• **Given passage**
[START]

# Stravinsky : Oedipus Rex



## starthrower (Dec 11, 2010)

What are your thoughts on this work? And do you have any preferred recordings? I've only listened to Stravinsky's stereo recording, and Berstein's recording with the Boston Symphony.


----------



## Pugg (Aug 8, 2014)

I like it, not every day but once a month.
I do have two recordings :_ Ozawa / Norman_ on Philips but this one above is my favourite.:tiphat:


----------



## starthrower (Dec 11, 2010)

I missed out on the Bernstein CD, but I watched it on YouTube. It's presented in part six of Bernstein's Norton Lectures at Harvard 1973. Anyone who is interested in Stravinsky should find this lecture fascinating.


----------



## Il_Penseroso (Nov 20, 2010)

Great opera-oratorio. Though I'm not a big fond of two major arias of Jocasta and Creon (as I think they sound a little unauthentic lead into a sort of mannerism), I've found the Gloria chorus pure magnificent and the tragic ending so impressive. And I have several recordings. My favorite is Neeme Järvi with L'Orchestre de la Suisse Romande issued in a box 'The Essential Stravinsky'. 

P.S. I think this thread belongs to the opera sub-forum.


----------



## Mahlerian (Nov 27, 2012)

It's a bizarre work, to be sure, and I'm sure it's quite strange as theater, especially if presented in accordance with Stravinsky and Cocteau's original concepts. That said, as music it has much to recommend it, and the intentional distancing of Stravinsky's Neoclassicism leads to a surprisingly moving conclusion.

I know both the (somewhat maligned) Stravinsky/Columbia recording as well as the Bernstein mentioned above, and I've heard good things about Salonen's version.


----------



## Reichstag aus LICHT (Oct 25, 2010)

Mahlerian said:


> It's a bizarre work, to be sure, and I'm sure it's quite strange as theater.


There's a rather strange, but very effective, production by Julie Taymor, featuring Philip Langridge, Jessye Norman and Bryn Terfel conducted by Seiji Ozawa:






I have this on DVD, and it's one of my absolute favourites.


----------



## Pugg (Aug 8, 2014)

This one I have.


----------



## starthrower (Dec 11, 2010)

Mahlerian said:


> It's a bizarre work, to be sure, and I'm sure it's quite strange as theater, especially if presented in accordance with Stravinsky and Cocteau's original concepts. That said, as music it has much to recommend it, and the intentional distancing of Stravinsky's Neoclassicism leads to a surprisingly moving conclusion.

[END]

• **Listed entries**

[START]

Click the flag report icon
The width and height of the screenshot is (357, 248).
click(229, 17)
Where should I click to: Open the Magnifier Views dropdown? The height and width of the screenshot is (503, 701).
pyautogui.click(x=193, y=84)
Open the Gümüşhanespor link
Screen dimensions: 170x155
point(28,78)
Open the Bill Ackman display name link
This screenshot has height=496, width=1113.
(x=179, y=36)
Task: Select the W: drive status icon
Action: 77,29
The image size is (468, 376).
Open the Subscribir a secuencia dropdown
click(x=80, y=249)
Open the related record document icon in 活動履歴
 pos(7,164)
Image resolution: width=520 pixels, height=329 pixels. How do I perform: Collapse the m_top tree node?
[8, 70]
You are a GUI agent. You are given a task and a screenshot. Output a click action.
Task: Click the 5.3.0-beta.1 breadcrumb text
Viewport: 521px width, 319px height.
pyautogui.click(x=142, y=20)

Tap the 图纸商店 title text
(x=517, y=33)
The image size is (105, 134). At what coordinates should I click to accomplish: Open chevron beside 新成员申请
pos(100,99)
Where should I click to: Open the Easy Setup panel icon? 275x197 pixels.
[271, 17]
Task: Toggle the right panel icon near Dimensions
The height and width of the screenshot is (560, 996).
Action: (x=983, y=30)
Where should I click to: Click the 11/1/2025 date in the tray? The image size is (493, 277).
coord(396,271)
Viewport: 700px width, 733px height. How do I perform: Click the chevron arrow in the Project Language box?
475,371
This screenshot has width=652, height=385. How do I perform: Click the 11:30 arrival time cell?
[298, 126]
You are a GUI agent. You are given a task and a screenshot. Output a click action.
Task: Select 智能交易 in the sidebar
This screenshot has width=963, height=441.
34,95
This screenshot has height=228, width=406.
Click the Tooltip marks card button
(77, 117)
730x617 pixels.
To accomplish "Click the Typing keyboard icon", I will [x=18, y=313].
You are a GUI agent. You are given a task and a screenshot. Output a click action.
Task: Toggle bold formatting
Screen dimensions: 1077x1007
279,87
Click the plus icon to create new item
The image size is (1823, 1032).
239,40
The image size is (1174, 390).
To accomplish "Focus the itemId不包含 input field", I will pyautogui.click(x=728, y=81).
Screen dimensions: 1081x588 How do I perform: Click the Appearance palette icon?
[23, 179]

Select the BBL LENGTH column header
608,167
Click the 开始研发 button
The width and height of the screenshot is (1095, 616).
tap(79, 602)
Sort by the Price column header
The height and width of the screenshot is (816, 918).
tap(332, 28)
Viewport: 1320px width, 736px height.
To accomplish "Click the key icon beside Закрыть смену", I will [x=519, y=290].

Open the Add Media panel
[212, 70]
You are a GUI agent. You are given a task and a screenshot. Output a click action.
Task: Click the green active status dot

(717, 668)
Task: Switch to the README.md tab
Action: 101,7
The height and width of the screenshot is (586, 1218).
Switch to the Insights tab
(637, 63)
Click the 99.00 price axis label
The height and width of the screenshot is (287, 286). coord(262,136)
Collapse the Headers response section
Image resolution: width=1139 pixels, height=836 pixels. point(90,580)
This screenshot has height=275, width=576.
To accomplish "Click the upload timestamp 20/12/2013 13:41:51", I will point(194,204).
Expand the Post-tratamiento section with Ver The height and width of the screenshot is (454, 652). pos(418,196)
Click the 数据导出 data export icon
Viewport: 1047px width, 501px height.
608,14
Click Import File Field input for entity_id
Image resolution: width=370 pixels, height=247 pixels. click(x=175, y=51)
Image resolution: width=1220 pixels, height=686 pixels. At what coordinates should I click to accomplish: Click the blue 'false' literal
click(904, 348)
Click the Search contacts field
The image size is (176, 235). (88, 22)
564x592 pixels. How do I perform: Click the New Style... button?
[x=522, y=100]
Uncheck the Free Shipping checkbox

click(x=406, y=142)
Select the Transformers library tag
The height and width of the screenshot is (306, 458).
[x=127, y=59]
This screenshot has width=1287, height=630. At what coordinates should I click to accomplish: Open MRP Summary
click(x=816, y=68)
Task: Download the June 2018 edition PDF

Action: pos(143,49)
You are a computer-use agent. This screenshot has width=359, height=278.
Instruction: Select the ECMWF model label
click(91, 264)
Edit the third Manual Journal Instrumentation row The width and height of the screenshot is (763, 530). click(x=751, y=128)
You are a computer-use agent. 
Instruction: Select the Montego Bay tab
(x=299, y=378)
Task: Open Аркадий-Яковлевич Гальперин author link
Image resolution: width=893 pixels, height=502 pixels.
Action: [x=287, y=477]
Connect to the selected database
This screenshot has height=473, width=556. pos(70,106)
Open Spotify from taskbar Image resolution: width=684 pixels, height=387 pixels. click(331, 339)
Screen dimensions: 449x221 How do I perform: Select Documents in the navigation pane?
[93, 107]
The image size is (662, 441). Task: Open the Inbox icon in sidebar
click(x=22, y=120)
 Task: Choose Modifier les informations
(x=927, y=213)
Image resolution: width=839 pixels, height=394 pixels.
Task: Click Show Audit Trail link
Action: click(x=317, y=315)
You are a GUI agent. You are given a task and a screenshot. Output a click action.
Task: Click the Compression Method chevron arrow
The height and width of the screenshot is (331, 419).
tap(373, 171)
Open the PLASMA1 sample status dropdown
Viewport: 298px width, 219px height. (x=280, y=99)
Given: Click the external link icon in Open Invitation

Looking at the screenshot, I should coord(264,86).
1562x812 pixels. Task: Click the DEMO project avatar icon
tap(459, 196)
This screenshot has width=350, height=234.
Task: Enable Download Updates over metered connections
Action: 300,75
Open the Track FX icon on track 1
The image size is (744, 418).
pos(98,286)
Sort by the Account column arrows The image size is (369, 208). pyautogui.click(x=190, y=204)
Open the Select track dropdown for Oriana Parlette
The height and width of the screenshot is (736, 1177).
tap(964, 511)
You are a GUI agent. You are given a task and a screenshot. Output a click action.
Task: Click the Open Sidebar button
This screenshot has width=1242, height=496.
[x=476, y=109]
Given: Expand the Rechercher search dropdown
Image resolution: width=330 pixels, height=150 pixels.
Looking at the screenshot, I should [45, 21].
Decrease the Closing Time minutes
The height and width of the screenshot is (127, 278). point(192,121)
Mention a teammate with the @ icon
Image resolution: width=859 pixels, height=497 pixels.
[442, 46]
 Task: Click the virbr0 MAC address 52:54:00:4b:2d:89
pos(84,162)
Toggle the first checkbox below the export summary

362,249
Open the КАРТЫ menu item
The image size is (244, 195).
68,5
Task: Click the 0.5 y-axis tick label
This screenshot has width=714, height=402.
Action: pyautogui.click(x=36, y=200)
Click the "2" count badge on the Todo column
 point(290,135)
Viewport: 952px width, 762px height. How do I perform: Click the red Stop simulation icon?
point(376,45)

[END]

• **Short task A**
Pull out the portion of the Oedipus Rex thread that runs from "Great opera-oratorio. Though" to "the opera sub-forum.", word for word.
• **Short task B**
How many lines of the records contain the string "Viewport"? Reply with the number alone.
The records have no connection to the Oedipus Rex thread.

• **Exercise answer A**
Great opera-oratorio. Though I'm not a big fond of two major arias of Jocasta and Creon (as I think they sound a little unauthentic lead into a sort of mannerism), I've found the Gloria chorus pure magnificent and the tragic ending so impressive. And I have several recordings. My favorite is Neeme Järvi with L'Orchestre de la Suisse Romande issued in a box 'The Essential Stravinsky'. 

P.S. I think this thread belongs to the opera sub-forum.

• **Exercise answer B**
6